**Task material:**
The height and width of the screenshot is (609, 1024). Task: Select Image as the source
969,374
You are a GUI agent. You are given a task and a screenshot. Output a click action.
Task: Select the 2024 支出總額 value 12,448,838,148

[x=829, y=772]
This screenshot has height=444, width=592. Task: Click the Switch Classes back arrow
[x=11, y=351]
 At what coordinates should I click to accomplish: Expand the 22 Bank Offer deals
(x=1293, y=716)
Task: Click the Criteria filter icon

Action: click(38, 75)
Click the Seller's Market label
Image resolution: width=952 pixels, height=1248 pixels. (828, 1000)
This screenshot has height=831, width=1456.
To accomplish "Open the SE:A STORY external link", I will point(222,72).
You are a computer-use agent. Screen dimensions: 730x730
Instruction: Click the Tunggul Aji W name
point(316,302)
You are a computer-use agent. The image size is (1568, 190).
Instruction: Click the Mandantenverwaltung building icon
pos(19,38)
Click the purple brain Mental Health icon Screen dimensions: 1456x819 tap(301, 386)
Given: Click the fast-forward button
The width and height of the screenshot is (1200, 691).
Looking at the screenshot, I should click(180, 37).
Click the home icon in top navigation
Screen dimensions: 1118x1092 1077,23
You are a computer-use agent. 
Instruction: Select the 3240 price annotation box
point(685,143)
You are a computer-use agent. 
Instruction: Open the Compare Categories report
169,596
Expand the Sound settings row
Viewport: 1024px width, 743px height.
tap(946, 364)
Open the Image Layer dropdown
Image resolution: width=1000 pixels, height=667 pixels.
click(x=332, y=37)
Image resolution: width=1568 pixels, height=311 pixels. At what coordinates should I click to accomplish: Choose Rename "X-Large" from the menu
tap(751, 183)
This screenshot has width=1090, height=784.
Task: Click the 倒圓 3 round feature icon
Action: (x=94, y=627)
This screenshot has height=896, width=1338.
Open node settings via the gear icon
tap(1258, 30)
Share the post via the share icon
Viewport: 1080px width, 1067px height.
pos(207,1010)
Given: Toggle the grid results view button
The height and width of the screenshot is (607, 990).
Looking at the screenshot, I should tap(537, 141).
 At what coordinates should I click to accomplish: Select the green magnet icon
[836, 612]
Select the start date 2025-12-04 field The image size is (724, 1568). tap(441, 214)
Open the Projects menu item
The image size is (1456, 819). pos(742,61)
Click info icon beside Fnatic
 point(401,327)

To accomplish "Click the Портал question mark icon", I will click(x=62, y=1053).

**Exercise task:** Format as a JSON list of strings the entries starting at the line containing "Expand the Sound settings row" and ending at the end of the entries, one string per line with blank lines omitted.

**Written answer:**
[
  "Expand the Sound settings row",
  "Viewport: 1024px width, 743px height.",
  "tap(946, 364)",
  "Open the Image Layer dropdown",
  "Image resolution: width=1000 pixels, height=667 pixels.",
  "click(x=332, y=37)",
  "Image resolution: width=1568 pixels, height=311 pixels. At what coordinates should I click to accomplish: Choose Rename \"X-Large\" from the menu",
  "tap(751, 183)",
  "This screenshot has width=1090, height=784.",
  "Task: Click the 倒圓 3 round feature icon",
  "Action: (x=94, y=627)",
  "This screenshot has height=896, width=1338.",
  "Open node settings via the gear icon",
  "tap(1258, 30)",
  "Share the post via the share icon",
  "Viewport: 1080px width, 1067px height.",
  "pos(207,1010)",
  "Given: Toggle the grid results view button",
  "The height and width of the screenshot is (607, 990).",
  "Looking at the screenshot, I should tap(537, 141).",
  " At what coordinates should I click to accomplish: Select the green magnet icon",
  "[836, 612]",
  "Select the start date 2025-12-04 field The image size is (724, 1568). tap(441, 214)",
  "Open the Projects menu item",
  "The image size is (1456, 819). pos(742,61)",
  "Click info icon beside Fnatic",
  " point(401,327)",
  "To accomplish \"Click the Портал question mark icon\", I will click(x=62, y=1053)."
]